But what exactly does a “broken” heart mean? Broken means having one’s heart cut into irregular pieces, usually with the edges left rough and uneven. You cannot have something “broken” into smooth and even pieces. Breaking something equates to mess, chaos and confusion.
Having said that, I think I’ve only broken my heart twice – one with Guy # 1 (Spaghetti) and Guy # 3 (Liquid Seasoning). Confused? See my previous entry for explanations.
After Guy 3, I think that my heart decided to be unbreakable. This guy broke my heart into the smallest possible bits, leaving the most uneven and jagged pieces. It was so rough and jagged that I thought I would not be able to put back the pieces together. I did eventually, but not without tears, sleepless nights, and lots and lots of drinking sessions with friends. I wanted to drown myself in anything which could give me a temporary high.

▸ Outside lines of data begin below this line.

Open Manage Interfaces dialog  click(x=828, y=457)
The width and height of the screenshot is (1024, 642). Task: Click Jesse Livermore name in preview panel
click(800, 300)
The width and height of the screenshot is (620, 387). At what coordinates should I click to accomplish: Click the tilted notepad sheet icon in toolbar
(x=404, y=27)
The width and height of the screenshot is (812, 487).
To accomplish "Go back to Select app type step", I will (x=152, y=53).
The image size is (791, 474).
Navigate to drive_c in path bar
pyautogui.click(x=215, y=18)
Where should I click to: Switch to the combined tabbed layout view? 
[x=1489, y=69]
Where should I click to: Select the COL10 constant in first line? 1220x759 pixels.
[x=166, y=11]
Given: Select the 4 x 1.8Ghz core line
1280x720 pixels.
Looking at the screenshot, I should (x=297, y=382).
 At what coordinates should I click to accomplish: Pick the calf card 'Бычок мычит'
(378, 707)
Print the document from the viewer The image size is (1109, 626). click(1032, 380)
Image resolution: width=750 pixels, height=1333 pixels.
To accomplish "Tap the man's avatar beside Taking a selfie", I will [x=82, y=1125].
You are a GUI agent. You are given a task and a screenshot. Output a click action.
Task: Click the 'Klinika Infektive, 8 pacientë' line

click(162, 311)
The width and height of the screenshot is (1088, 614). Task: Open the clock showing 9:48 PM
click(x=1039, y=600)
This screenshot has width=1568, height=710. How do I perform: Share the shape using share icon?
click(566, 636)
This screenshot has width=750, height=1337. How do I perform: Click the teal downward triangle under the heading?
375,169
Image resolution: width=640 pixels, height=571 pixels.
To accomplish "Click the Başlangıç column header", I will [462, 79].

After that horrible, horrible experience, I felt that my heart turn into something stronger, tougher almost unbreakable.
I still do feel pain and disappointment. But I would certainly not say that my heart is broken. I would say that after those dark ages, my heart became “dislocated” a few more times. I feel pain, but I know my heart’s still there somewhere, complete and unbroken. But it feels odd, because it doesn’t feel right. Somehow, my heart is not at the right place. I feel squirmish and uneasy because my things are not in order… unsettled.
Having one’s heart dislocated is far better than having it broken. If you had your heart dislocated, you know that in time, it’ll pop back into place, as good as new – nothing missing, nothing damaged.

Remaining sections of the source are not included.